Look to history, the more rational among them will advise. It remains unexplained how or what lessons we're to draw from past experience without a consistent set of basic views to interpret the data. As if "X more liquidity," "Y lower interest rate," and "Z lower home prices" came tagged with what those data points represent in terms of desirable values and how they're to be achieved. As if, "higher income" were somehow an invariably desirable end-in-itself for everyone but 'the rich', regardless of how any particular person gained it.
They give no guidance about what values we ought to pursue in deciding public policy. They simply assume that them's that gots should give to them that ain't. More accurately, the issues of rights and justice never come up. Dictatorial power is the only valid means and maximizing the bank balance of "the little guy" the only valid end. But, of course, there's no philosophy implied in any of that. Sorry, guys, discussions of public policy and economics are inescapably suffused with philosophy, in particular questions of ethics.
Some of them get quite emotional about it, too, for people who apparently want to keep passion out of arguments for fear it will lead to dogmatism. I speculate they secretly know that giving free reign to their own emotions would eliminate any personal objectivity. If so, I take them at their word. If they intend to make a statement about human nature in general, well, that sounds a lot like
That's the excuse for the advocacy of pragmatism, of course. That anyone who adheres to a broad, coherent set of principles must necessarily be willfully blind to any facts that would tend to undermine it. But my guess is that the underlying motivation — yes, I'm no doubt being paranoid here — is that it helps to stifle all reasonable dissent.
Raise a principled objection? You're being rigid. Argue on the basis of a general idea. You're refusing to look at facts which throw doubt on your position. Try to explain how those putatively undermining facts don't actually undercut your case? You're an idealogue. Debate over.
Little noticed here is how rigid, fact-averse, and ideological the opponent is himself being. Let's take their idea serious for a moment, though, to see where it leads.

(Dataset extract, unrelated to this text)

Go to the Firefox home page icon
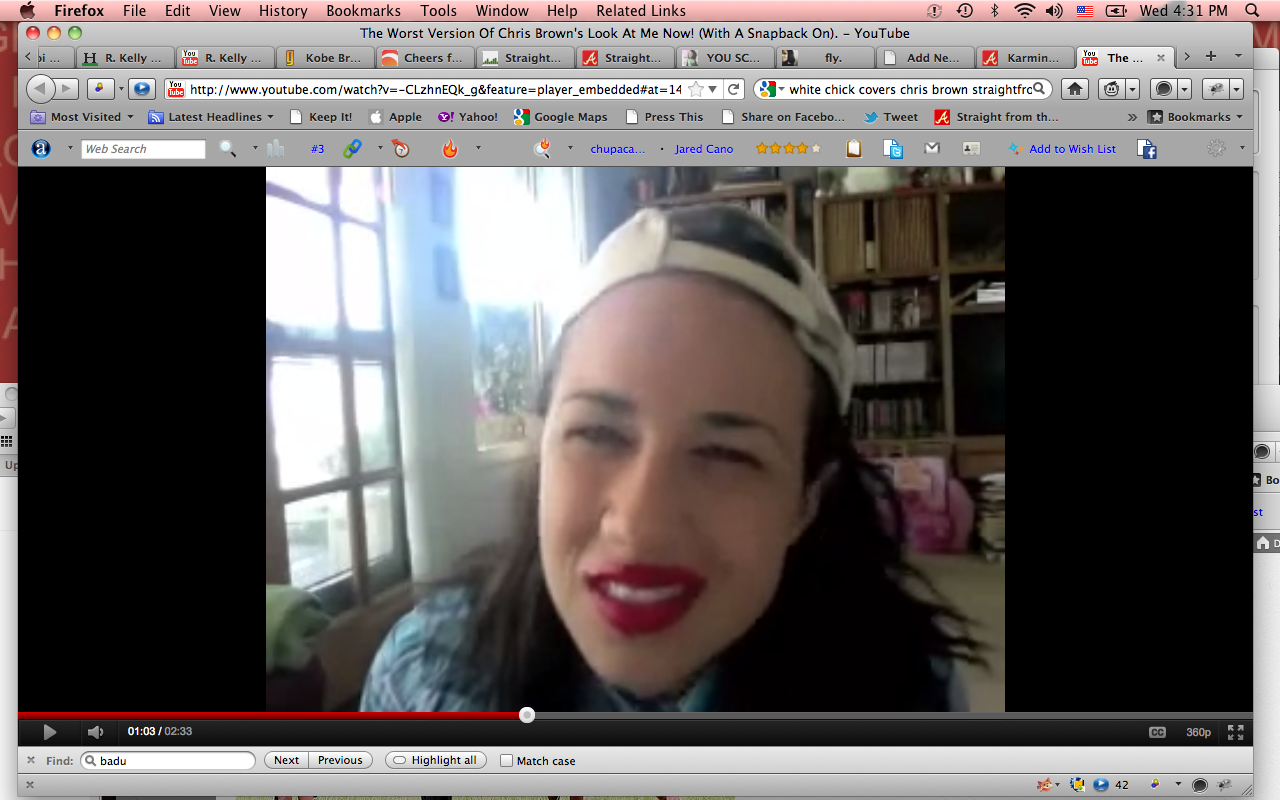 coord(1074,89)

Two physicists are debating whether Einstein's General Relativity is solid as it stands or needs modification to fit newly discovered data. (That's actually happened a few times over the past 90 years.)
One of them uses an experimental result that apparently casts doubt on a general physical principle (such as the conservation of energy) to argue his case. The other points out the violation of this rock-solid principle. "You're being rigid and ignoring any data that doesn't suit your theory," the pragmatist physicist claims.
A week later, someone shows how the experimental result was either a mistake or actually supports General Relativity. Of course, there is some quark-sized probability that the conservation of energy principle has exceptions. But such a well-grounded and explanatory law would need some serious data to raise reasonable suspicions. A few years of Bush parroting the sounds "free market, free market, free market" while acting like the Progressive Herbert Hoover just doesn't cut it. And, even then, exceptions don't disprove the more general rule, they strengthen it. Otherwise, why would we call them "exceptions?"
But then, this is in Physics. In political discussions, the objector would cling to the fact and discard the principle of conservation. Physics, you see, allows for general rules. Political economy, since it studies human choices and actions, can play it deuces wild.
At this point, a pragmatist will raise the straw man of "Government has a place in society, get over it." This prescription conveniently ignores the fact that only a very small percentage of even libertarian anarchists would deny this obvious point. The issue is whether government should be limited to the protection of individual rights, or be encouraged to go beyond that to attempt to engineer certain 'desirable' social outcomes.
As a result of this, dare I say it, philosophy, we see praise heaped on FDR not necessarily for what he did right or wrong, but simply for being willing to engage in "bold, persistent experimentation." Those same voices are encouraging Obama to do the same, which is about like paying a junkie to take heroin, and will have similar results.